To negotiate these issues, the Unicode Consortium specified the Bidirectional (BIDI) Algorithm (UAX #9). The BIDI Algorithm could easily fill up a whole blog post by itself, and I don't fully understand it, so I won't try to explain it all here. There are a number of different categories that Unicode code points go in for BIDI purposes: characters can be not only LTR or RTL, but also neutral, mirroring, strongly or weakly directioned, or an invisible special-purpose mark. These categories sometimes overlap, and there are several levels of directioning.
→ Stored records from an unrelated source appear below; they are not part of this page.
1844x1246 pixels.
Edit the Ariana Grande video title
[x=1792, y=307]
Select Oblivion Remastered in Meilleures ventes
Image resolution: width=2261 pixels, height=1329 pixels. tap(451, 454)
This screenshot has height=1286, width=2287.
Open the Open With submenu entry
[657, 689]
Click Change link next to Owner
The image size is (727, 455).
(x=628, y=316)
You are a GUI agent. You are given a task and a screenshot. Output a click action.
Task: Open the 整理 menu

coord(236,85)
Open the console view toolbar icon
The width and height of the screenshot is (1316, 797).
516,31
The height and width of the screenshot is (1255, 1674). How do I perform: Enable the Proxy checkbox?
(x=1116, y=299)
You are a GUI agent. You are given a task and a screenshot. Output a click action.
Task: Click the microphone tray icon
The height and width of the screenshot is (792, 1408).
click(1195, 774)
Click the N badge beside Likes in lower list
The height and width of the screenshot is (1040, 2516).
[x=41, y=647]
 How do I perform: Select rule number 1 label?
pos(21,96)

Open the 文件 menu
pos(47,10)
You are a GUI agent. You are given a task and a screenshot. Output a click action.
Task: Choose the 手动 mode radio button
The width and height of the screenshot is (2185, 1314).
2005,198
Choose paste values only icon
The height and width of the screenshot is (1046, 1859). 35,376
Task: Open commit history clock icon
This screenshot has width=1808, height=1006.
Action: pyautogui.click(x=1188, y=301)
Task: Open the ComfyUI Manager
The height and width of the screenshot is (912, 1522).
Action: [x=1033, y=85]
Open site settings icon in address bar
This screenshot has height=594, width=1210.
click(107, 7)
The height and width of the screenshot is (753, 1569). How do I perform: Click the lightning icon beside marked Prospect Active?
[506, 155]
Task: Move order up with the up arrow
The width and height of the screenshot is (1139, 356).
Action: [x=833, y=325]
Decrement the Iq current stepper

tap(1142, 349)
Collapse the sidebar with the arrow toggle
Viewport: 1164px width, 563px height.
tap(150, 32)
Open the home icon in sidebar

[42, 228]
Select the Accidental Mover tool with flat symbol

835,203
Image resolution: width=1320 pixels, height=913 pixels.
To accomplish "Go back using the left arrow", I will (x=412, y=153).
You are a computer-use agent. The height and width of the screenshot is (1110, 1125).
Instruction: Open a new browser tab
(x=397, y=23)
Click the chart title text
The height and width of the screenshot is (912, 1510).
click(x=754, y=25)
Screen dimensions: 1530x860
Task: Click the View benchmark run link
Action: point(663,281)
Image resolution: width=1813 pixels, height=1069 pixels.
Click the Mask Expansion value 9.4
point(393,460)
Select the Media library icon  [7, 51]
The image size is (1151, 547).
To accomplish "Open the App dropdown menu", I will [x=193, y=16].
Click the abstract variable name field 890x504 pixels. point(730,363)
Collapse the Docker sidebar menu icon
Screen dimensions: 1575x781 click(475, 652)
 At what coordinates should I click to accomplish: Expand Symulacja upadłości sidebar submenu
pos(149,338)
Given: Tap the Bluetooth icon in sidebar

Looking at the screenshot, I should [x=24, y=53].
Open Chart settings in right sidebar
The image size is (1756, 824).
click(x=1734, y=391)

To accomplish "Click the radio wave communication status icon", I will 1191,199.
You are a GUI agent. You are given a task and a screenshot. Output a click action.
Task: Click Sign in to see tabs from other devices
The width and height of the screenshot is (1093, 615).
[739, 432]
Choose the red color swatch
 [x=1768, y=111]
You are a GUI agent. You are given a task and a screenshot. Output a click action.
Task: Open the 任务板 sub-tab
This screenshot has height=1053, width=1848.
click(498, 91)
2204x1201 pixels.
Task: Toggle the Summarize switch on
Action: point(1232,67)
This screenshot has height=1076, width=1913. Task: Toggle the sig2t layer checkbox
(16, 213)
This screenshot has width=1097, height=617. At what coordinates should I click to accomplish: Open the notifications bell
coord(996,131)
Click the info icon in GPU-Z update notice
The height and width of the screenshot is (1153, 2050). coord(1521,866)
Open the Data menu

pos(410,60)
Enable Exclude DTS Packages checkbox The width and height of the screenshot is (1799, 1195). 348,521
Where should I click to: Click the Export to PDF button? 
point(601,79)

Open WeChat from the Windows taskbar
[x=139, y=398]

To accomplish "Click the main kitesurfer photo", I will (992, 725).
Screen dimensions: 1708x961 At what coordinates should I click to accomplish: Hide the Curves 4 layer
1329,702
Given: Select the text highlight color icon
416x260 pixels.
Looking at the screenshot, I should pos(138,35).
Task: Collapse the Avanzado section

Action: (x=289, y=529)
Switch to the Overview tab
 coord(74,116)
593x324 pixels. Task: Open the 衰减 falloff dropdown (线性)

The BIDI algorithm is difficult to implement for display, but it gets even more complicated in a text editor. When placing the cursor somewhere, there can be ambiguity as to where it is. When selecting things, there is sometimes a design decision whether to support logical selection (which could be discontiguous) and visual selection (which is hard to implement). The best resource to learn more about this is the UAX document itself.

Conclusion

For Factor, it will be impossible to keep the editor widget written completely in Factor. It would require a huge amount of duplicated effort and system-specific configuration to get it right, so we'll probably end up having to use native (meaning Gtk, Cocoa and Windows UI) editor widgets.

Clearly, the Unicode-blind approach is insufficient here. Because of all this, internationalized editor widgets are implemented pretty rarely. English-speakers can get complacent in simple input methods, but these will not work for others.


Warning: Readers should be aware that I haven't studied any one of these topics in-depth. This is just an introduction and shouldn't be taken very seriously.